A Spindle Splintered

In her Afterword, Alix Harrow describes this novella as that she has Spider-Versed a fairy tale. This does not mean that she’s race-flipped it and set it in modern day New York. Rather it means that she understands that fairy tales exist in many forms in many different realities. Each world in the multiverse has its own Sleeping Beauty, and every so often those doomed girls get to come together to fight against their fate.

Zinnia Gray is one of the least fortunate girls in Ohio. Her parents love her dearly, but she was born with something called Generalized Roseville Malady, a mysterious illness that has afflicted the children of her town thanks to industrial pollution. No child with this condition has made it past their 22nd birthday.

For a Goth-inclined teenager like Zin, this inevitably leads to an obsession with the tragic heroines of fairy tales. In particular, she becomes obsessed with the legend of Sleeping Beauty. Academically there is a plus side, in that she graduates high school early and gets a degree in folklore. Harrow needs this accelerated career for her heroine because the story has to take place when Zin turns 21, and by that time she needs to be an expert in every form of the legend.

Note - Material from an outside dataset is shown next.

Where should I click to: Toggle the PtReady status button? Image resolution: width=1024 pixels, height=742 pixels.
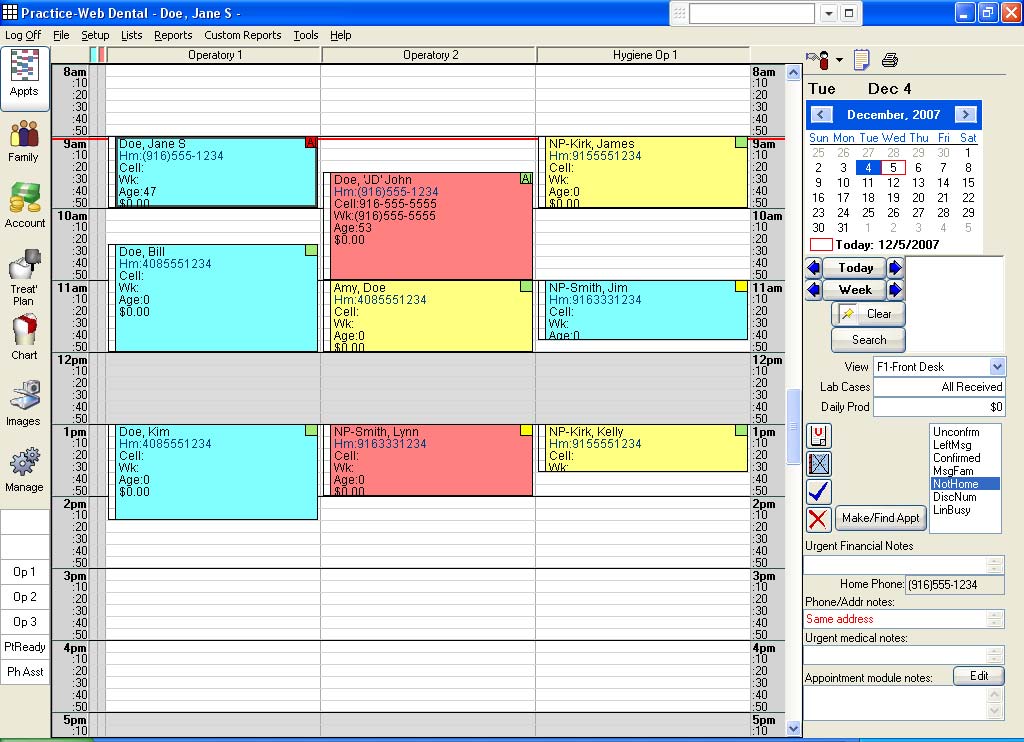24,647
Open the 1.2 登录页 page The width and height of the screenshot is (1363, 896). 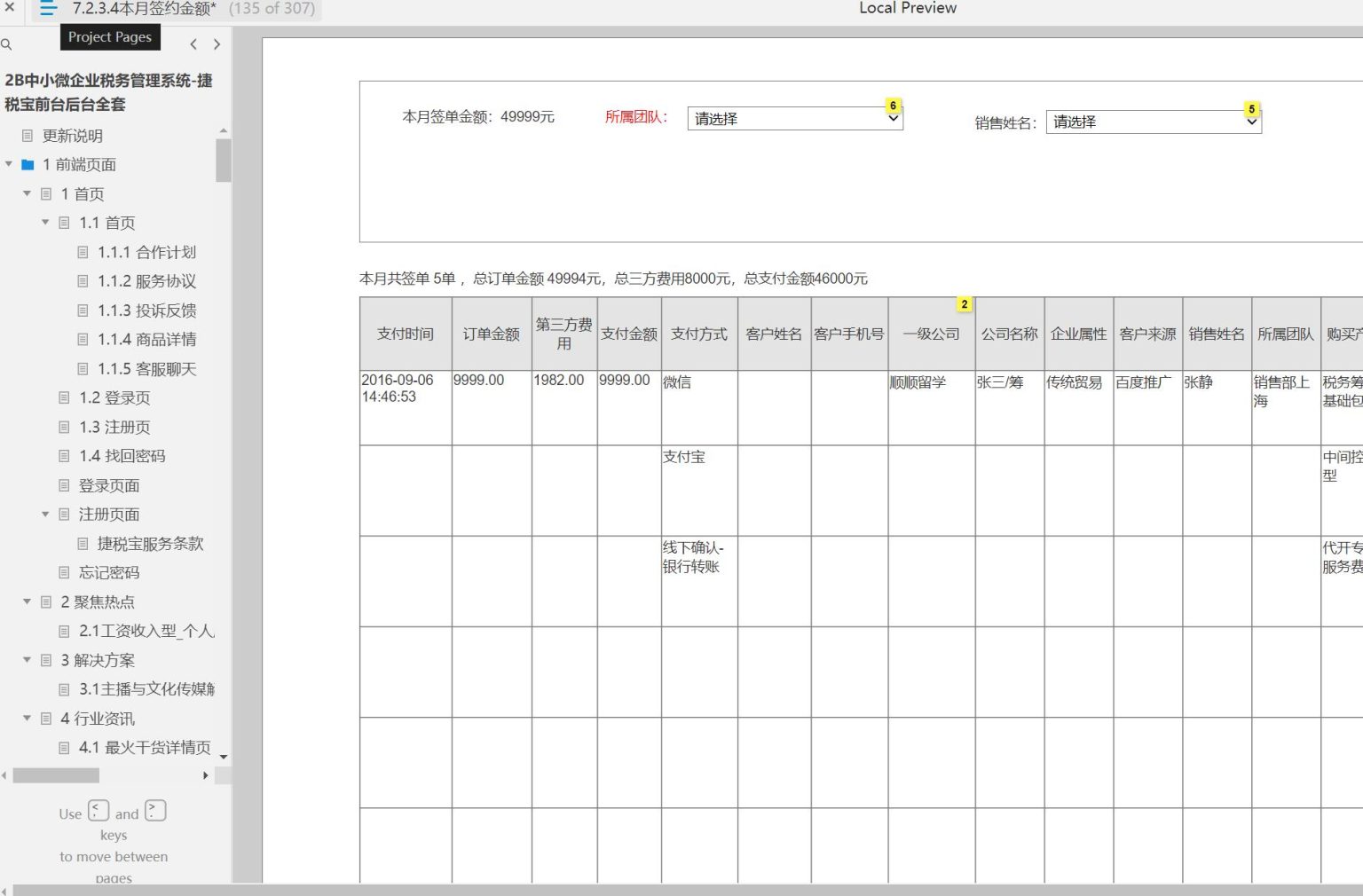point(114,398)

For Zin’s 21st birthday, her best friend, a butch lesbian called Charmaine (get it?) throws her a massive party and buys her an actual spinning wheel. But, when Zin dramatically pricks her finger, magic happens, and she finds herself in the realm of the beautiful Princess Primrose of Perceforest, an unfortunate girl who was cursed at birth by a wicked fairy to fall into an enchanted sleep when she comes of age and who, if she survives the curse, will have an arranged marriage to the odious Prince Harold. It is not clear which fate is worse.

Naturally the two girls become friends, and vow to aid each other in avoiding their dreadful fates. Along the way they enlist the help of a few other avatars of the Sleeping Beauty story. It is all great fun, and very lovely, and a bit tear-jerky, and I suspect we’ll see A Spindle Splintered on more than one award short list next year.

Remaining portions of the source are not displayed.